> **What is asked**: Copy the listing below line for line, omitting the pictures from your copy.

> **Data on locating visible targets**:
=====

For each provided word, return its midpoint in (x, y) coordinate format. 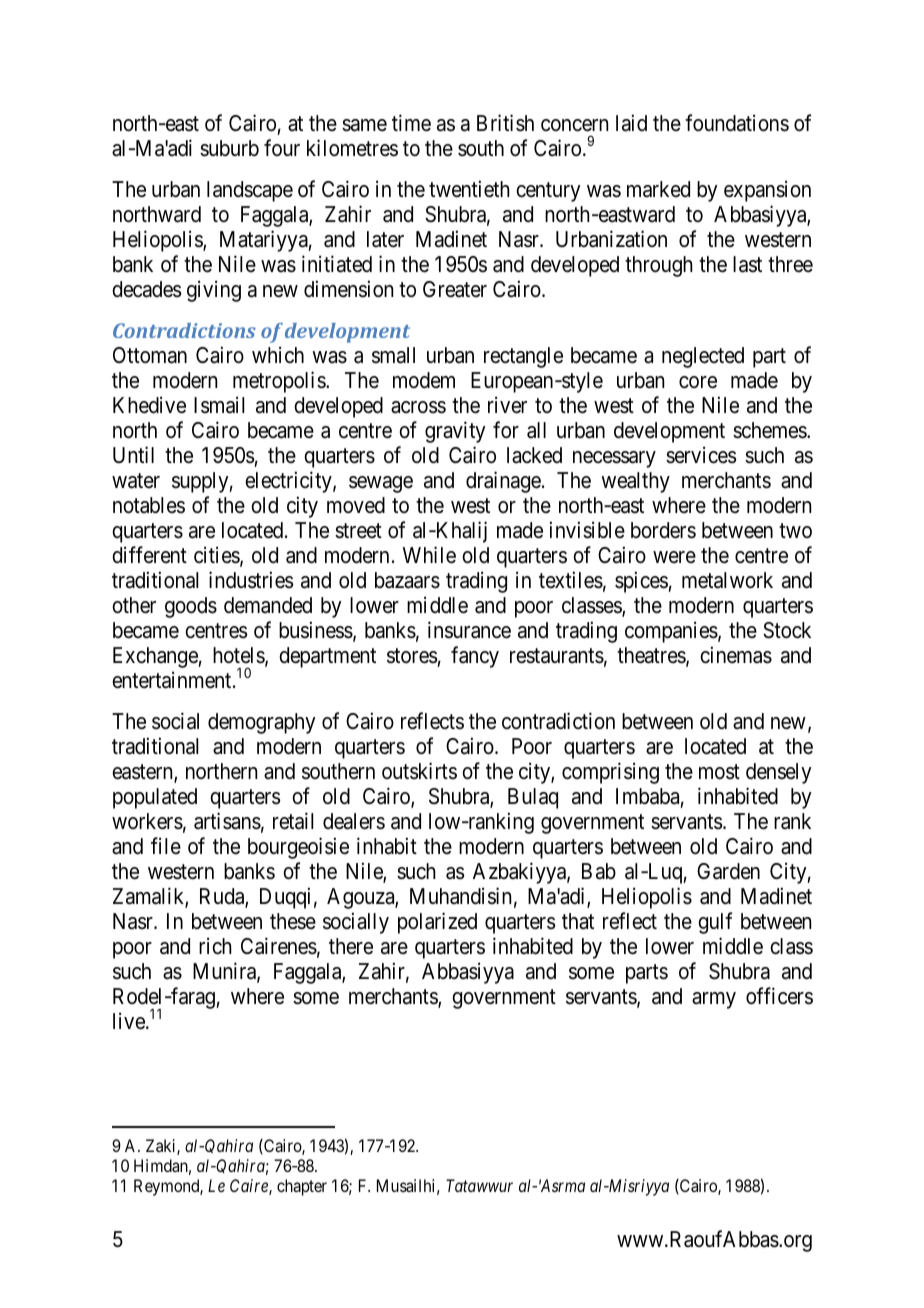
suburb (229, 148)
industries (251, 580)
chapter (302, 1187)
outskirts (419, 771)
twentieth (469, 189)
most (719, 772)
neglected (703, 357)
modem (424, 380)
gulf (715, 923)
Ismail (219, 405)
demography (262, 723)
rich (215, 946)
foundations (737, 123)
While (429, 555)
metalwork (727, 580)
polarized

=====

> **Exercise answer**:
For each provided word, return its midpoint in (x, y) coordinate format. 
suburb (229, 148)
industries (251, 580)
chapter (302, 1187)
outskirts (419, 771)
twentieth (469, 189)
most (719, 772)
neglected (703, 357)
modem (424, 380)
gulf (715, 923)
Ismail (219, 405)
demography (262, 723)
rich (215, 946)
foundations (737, 123)
While (429, 555)
metalwork (727, 580)
polarized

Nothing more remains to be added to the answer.